Transactions on the mainframe have increased exponentially with developments like digital payment platforms and mobile apps, adding upward of 30 percent more transactions per customer to the queue in just the past few years. But many organizations are freezing mainframe budgets, not considering the spike in transactions and increasingly demanding service level agreements (SLAs). Why?
For the most part, additional mainframe transactions aren’t driving more revenue; the same end users are just using different—and more—available resources and service channels. For example, globally there is a higher number of banking transactions, but people aren’t necessarily keeping more money in banks. With brick and mortar locations, ATMs and mobile apps, consumers are just doing more frequent transactions, using more computing power.
Mainframe professionals, as experienced and capable as they often are, are getting squeezed to meet rising demand without additional resources and costs to the organization. Add to that the talent shortage—with many professionals retiring in the next few years—and the situation is becoming untenable for many organizations.
The answer is mainframe modernization. Although the mainframe is a “legacy” system, its operation doesn’t have to rely on outdated practices and existing toolsets. Mainframe modernization optimizes legacy systems for the highest level of efficiency, and makes a tangible difference in operational costs.
Streamlining & Optimizing the Tech at Hand
An initial area to assess involves the cost-benefits from offloading more mainframe processing to those specialty engines you bought years ago, and doing data analytics off-platform. Many mainframe professionals are doing this or plan to soon. These techniques reduce the workload on the mainframe CPU (therefore saving on monthly license charges or MLCs).

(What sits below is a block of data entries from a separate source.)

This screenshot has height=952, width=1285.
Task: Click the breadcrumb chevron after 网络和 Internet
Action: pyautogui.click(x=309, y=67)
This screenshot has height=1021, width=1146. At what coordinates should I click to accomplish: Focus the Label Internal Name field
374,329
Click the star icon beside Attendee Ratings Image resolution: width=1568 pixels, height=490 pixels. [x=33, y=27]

Another strategy is vetting applications in play on the mainframe and removing redundant software not regularly used. If you’ve been part of a merger, for example, you likely have duplicative tools. Who really needs two sets of DB2, network management or basic mainframe “sort” tools? Why pay for a database application tuning tool that has a high CPU overhead cost that you can’t run all the time to maximize your tuning-based savings?

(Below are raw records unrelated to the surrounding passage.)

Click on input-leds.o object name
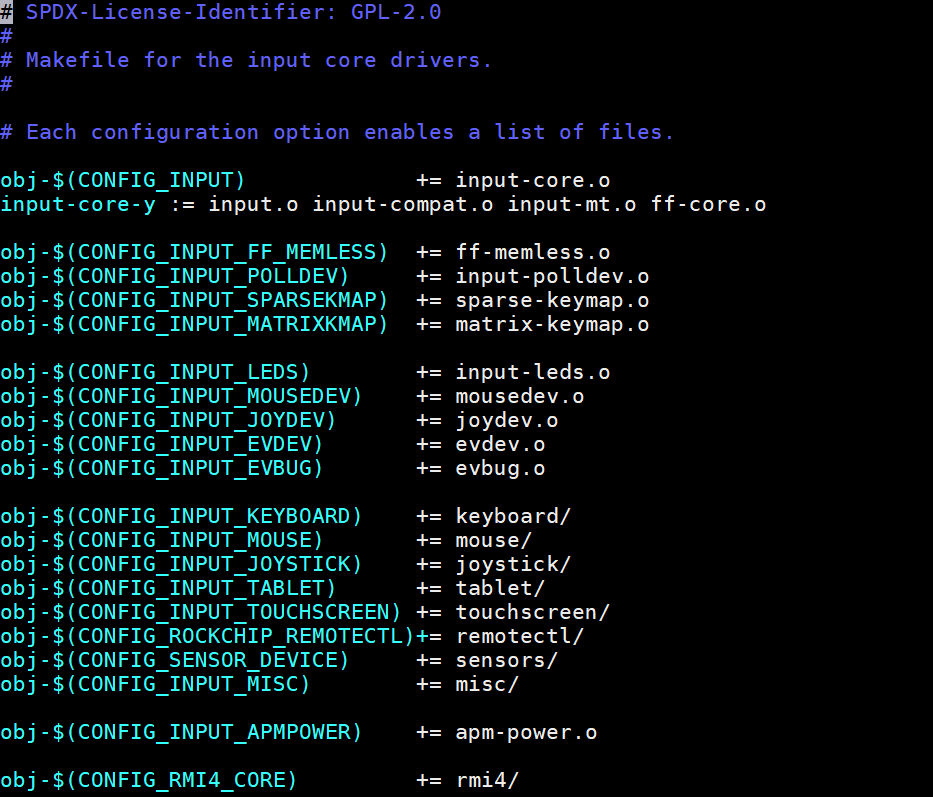Image resolution: width=933 pixels, height=797 pixels. (532, 373)
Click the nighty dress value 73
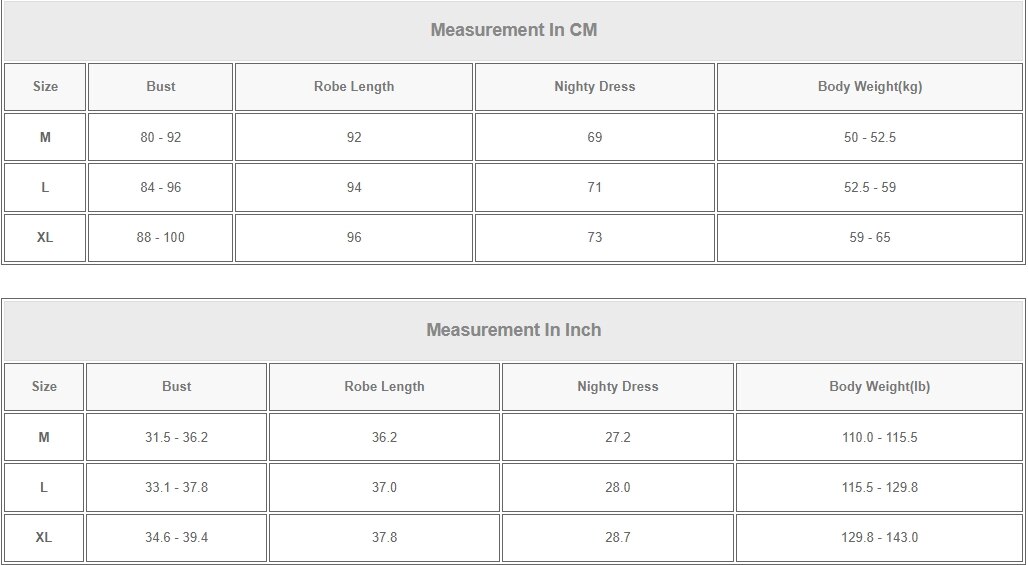Screen dimensions: 1028x565 coord(594,237)
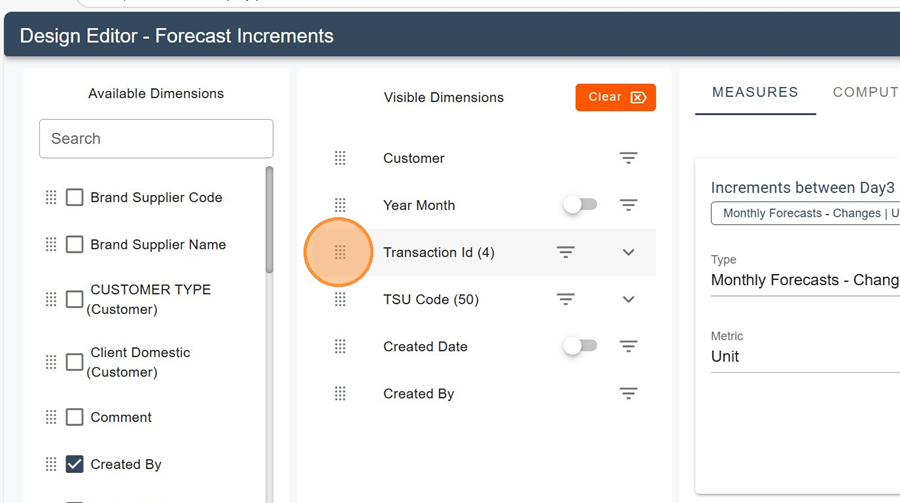Click the filter icon for TSU Code
Screen dimensions: 900x503
coord(566,299)
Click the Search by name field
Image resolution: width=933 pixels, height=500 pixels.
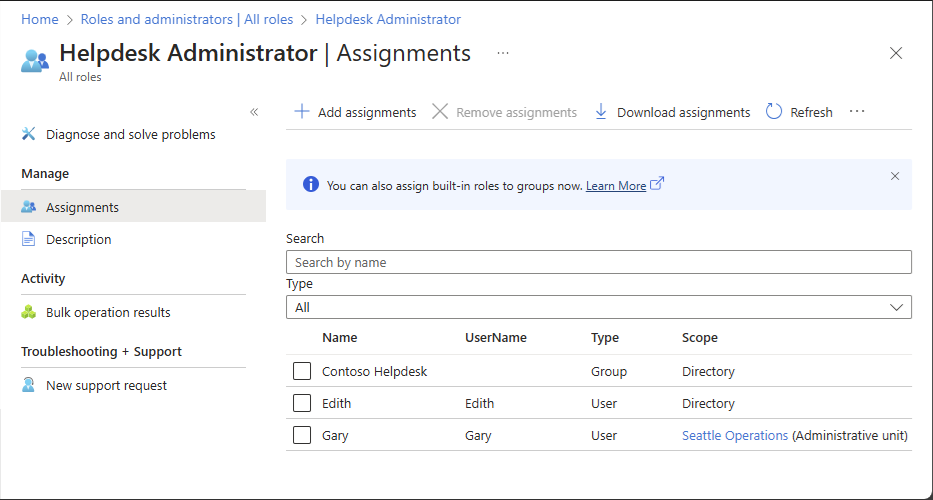pyautogui.click(x=598, y=262)
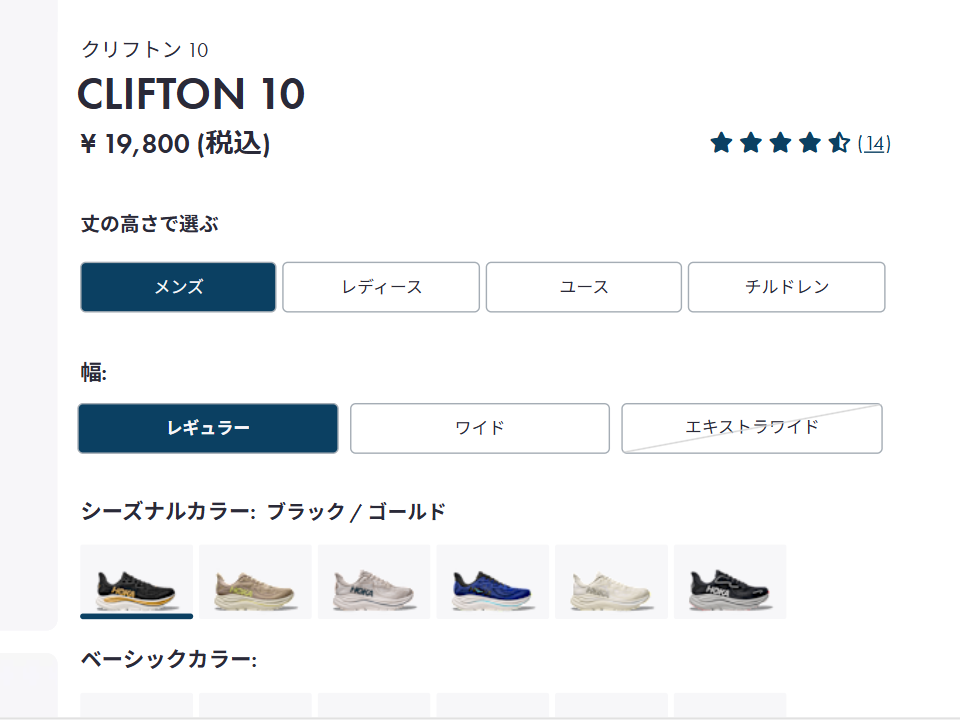Choose the レディース (ladies) option
The image size is (960, 720).
click(x=381, y=287)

Future-Proofing With Automation & Machine Learning
The mainframe is made up of infinite of operations, like trouble-shooting and resource optimization. Historically, most of these tasks are completed by humans. With mainframes connected to other infrastructure outside the “glass house,” troubleshooting fire drills often have entire departments scrambling to find the root cause of an issue.
Emerging technologies, such as environment sensors and automated monitoring automatically schedule jobs and move workloads according to system resources, controlling and improving the mainframe’s power and resource consumption, at scale. Machine learning and algorithms spot trends and predict when/where a disruptive event might occur, such as a security breach. Although there’s a cost associated, there’s great ROI and cost-savings in these tools, which decrease resources used and free mainframe/IT workers up for more complex tasks, letting them analyze operations and trends, not just read and react.
But mainframe modernization isn’t just about optimizing tools and workloads. Experts, themselves, are a key element and retiring at a rapid pace without similarly experienced replacements to fill the gaps. In addition to an efficiency play, these technologies can be a future-proofing strategy. Having machines learn can help the next generation succeed without 30 years of “green screen” knowledge in their heads.
Campaigning to Increase the Mainframe Budget
This is the biggest periodic issue for mainframers. Budgets are being frozen when they should be growing. Transactions are up and higher service levels for digital customer interactions are becoming harder to meet with no additional funding.
Every way to address these issues requires at least some new upfront cost. Trying to “get blood from a stone” was how one mainframe leader described his attempts at a small, much needed mainframe budget increase.
But mainframe professionals have a compelling campaign for a higher budget. One place they can look is in other budget lines where the mainframe plays an important role. If there’s a compliance, security or customer experience element, shouldn’t that budget line contain some of the costs? Maybe DevOps or even workforce development can shoulder some of the costs to reduce risk or prevent losing an expert with 30+ years’ experience.
This is what mainframe modernization is about. Until organizations agree to expand mainframe budgets (or recategorize some of their spending), mainframe professionals can still navigate challenges, increase productivity and decrease costs by modernizing and optimizing.